It may seem like pulling teeth with getting NAMA to explain how it accounts for interest income in its financial statements. A Fianna Fail deputy, Sean Fleming was warning of a showdown with NAMA for its alleged stone-walling of the public accounts committee. Sinn Fein’s finance spokesperson Pearse Doherty wrung from NAMA a schedule of its interest shown in its accounts together with a note of actual interest received, which showed there is a significant difference between the two – €249m in the first nine months of 2011 between what NAMA showed in its accounts, €786m and what it actually received in cash, €537m. But now, the NAMA CEO Brendan McDonagh has written to the Committee of Public Accounts – copy of letter here – in response to Deputy Fleming and explains its accounting and provides a worked example. Looks like we’re finally getting clarity!
NAMA uses a convoluted accounting method to account for the interest it receives from developers whose loans the Agency has absorbed. The method called the “Effective Interest Rate” (EIR) and it isn’t some hocus-pocus dreamt up by NAMA, it is an accepted international accounting practice enshrined in the International Financial Reporting Standards. But despite all the impressive sounding terminology, what EIR ultimately boils down to is someone’s estimate of how much a loan will be worth over its lifetime. And since most of NAMA’s loans are not performing and are secured on property in Ireland, that means that someone has to estimate what the value of the underlying property will be in a number of years. No seriously, this is really how it works!

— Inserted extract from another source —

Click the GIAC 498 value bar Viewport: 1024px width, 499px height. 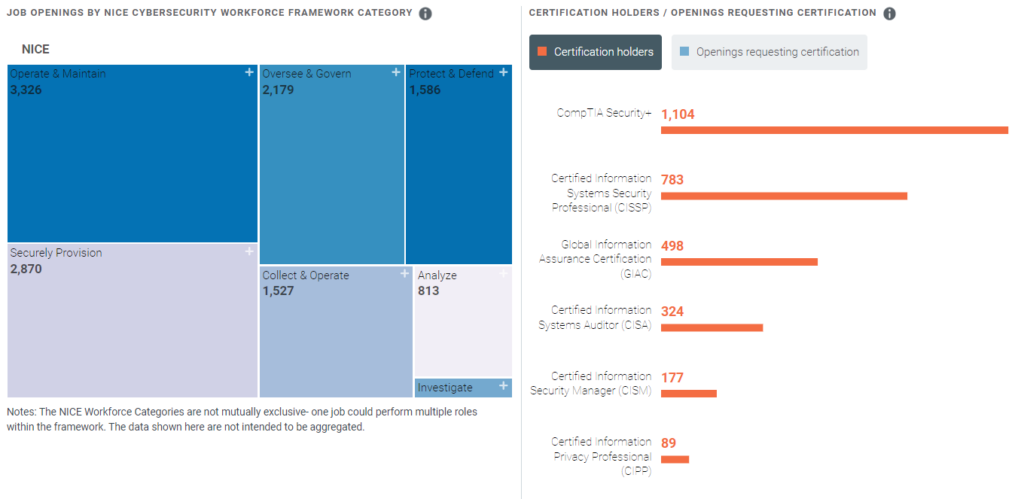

Here’s NAMA’s worked example

So, NAMA spent €9.25bn on Irish commercial property as part of its €32bn of acquisitions (the face value of Irish commercial property loans isn’t public but in overall terms NAMA’s loans have a face value of €74bn). Irish commercial property has fallen by more than 20% since November 2009, the date used by NAMA for valuation purposes. But what will an individual commercial building be worth in say seven years time, the typical length of a supported NAMA business plan? Where would you even start to estimate future values? Will we be in the euro, will we be in the EU, what will inflation look like between now and 2019, how will our economy perform, what type of businesses will be expanding and where, will our banks be restored to stable health?
What will trouble many people is that NAMA’s record over its short lifetime in respect of forecasting hasn’t been spectacular. Its draft business plan was a bit of a joke for such a large undertaking, its second business plan wasn’t much better but the figures changed substantially – it’s profitability dropping by 80% and operating costs dropping 40%, in the space of 10 months; NAMA blamed the perfidious banks for the former jump but stayed schtum on the latter. NAMA was behind the former Minister for Finance’s assertion in the Dail in mid-2010 that Ireland’s declines in property prices were broadly offset by increases elsewhere, when at the time any eejit could see that domestic prices were plummeting whilst UK prices overall were growing modestly and in the event, NAMA booked a €1.5bn impairment loss in 2010. In September 2011, NAMA thought its 2012 operating costs would be €242m but four months later the projection is €194m – now if this 20% decline was down to NAMA’s ability with negotiating prices or figuring better ways of doing things, we should be impressed but past performance tells us that NAMA just got its assessment wrong again. Doubtless in part informed by its desire to generate a profit, NAMA keeps on talking about price stabilisation in Ireland, the latest that Irish commercial property prices should stabilise this year. On one hand, let’s hope the Agency is right but on the other, the National Competitiveness Council points out that commercial property prices are still overpriced by reference to economic value and even rents.
So how comfortable do you feel with NAMA’s estimating? And how comfortable are you that NAMA is receiving far less in cash than it is showing in its accounts? Of course not all EIR calculations will involve looking seven years or even five years ahead. But would you be confident in NAMA’s ability to project 12 months ahead?